Em um comunicado oficial, o Ministério das Comunicações esclareceu que um dos editais, com um aporte de R$ 104 milhões, tem como objetivo conectar até 3.800 UBS em território nacional. A medida busca impulsionar a oferta de telessaúde no Sistema Único de Saúde (SUS), especialmente em regiões com escassez de acesso a médicos especialistas e demais serviços de saúde.

"Esta ação integra os esforços do programa Agora Tem Especialistas, concebido para agilizar diagnósticos, diminuir filas e acelerar o acesso a atendimentos especializados na rede pública. Com a implementação da telessaúde, a expectativa do Ministério da Saúde é reduzir em até 30% o tempo de espera por consultas, exames e procedimentos cirúrgicos", sublinhou a pasta.
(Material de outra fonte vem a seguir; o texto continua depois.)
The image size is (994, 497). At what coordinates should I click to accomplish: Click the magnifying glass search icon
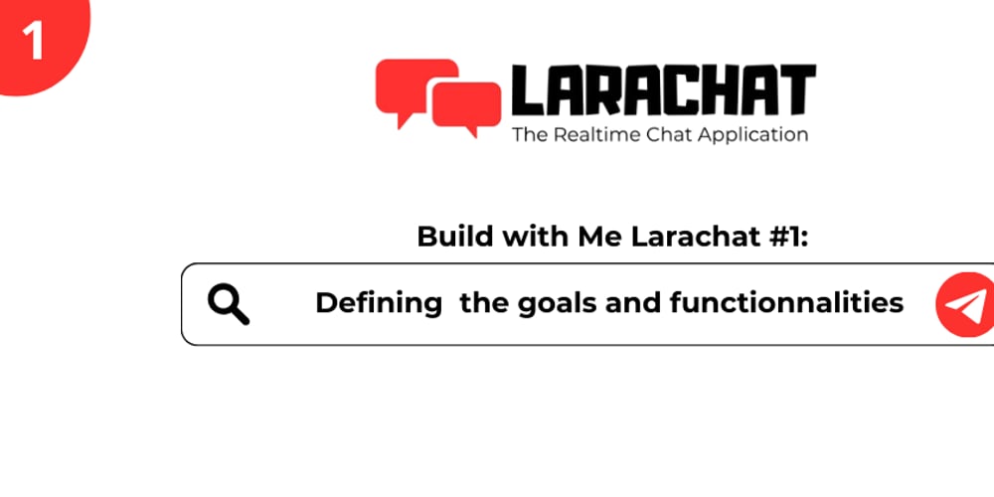(x=229, y=303)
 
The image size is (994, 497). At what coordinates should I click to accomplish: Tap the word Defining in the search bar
(x=379, y=303)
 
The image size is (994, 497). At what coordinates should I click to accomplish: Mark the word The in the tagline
(x=527, y=134)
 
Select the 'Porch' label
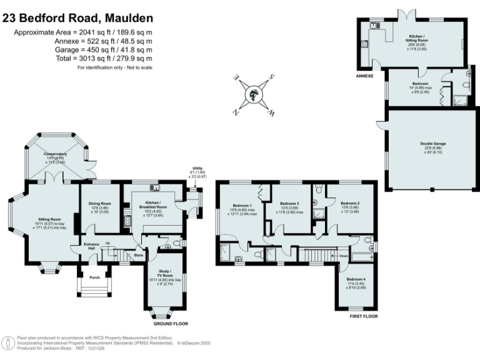pos(94,278)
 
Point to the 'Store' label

Conforme o comunicado, a iniciativa também possibilitará que os profissionais de saúde utilizem ferramentas digitais, realizem teleconsultas e troquem informações em tempo real, elevando a eficácia do atendimento médico em locais distantes dos grandes centros urbanos.

"O cerne deste projeto reside nas UBS que ainda não dispõem de acesso à internet, empregando a tecnologia como um instrumento para atenuar as disparidades regionais. Com internet banda larga e Wi-Fi disponíveis nas unidades, será viável otimizar a gestão de medicamentos, simplificar o agendamento de consultas e expandir o acesso a exames e diagnósticos feitos à distância."
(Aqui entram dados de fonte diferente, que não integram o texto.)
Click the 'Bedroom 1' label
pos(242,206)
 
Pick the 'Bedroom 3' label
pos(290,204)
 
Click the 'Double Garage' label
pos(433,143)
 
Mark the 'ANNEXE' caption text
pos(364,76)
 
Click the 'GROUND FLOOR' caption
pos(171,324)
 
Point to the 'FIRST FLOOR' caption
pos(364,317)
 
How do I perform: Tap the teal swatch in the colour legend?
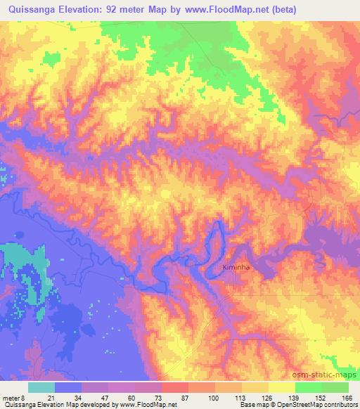tap(41, 387)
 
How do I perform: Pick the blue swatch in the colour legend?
tap(68, 387)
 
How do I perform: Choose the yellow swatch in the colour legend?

A orientação é que empresas e provedores interessados apresentem propostas que contemplem não apenas a conexão, seja por fibra óptica ou satélite, mas também a instalação de redes Wi-Fi internas nas dependências das unidades de saúde.

Conectividade

Por sua vez, o segundo edital, com um aporte de R$ 500 milhões, destina-se ao programa Acessa Crédito Telecom. Seu propósito é expandir a infraestrutura de internet em municípios afastados e de menor porte.

"Os fundos são provenientes de uma operação de financiamento junto ao Banco Interamericano de Desenvolvimento (BID) e serão direcionados, primordialmente, ao fortalecimento das Prestadoras de Pequeno Porte (PPPs), que são responsáveis por grande parte da cobertura de internet em cidades com até 30 mil habitantes e em localidades mais distantes dos grandes centros urbanos."

O foco, conforme a pasta, é a ampliação da banda larga fixa de alta velocidade, com prioridade para comunidades rurais, ribeirinhas, indígenas e quilombolas.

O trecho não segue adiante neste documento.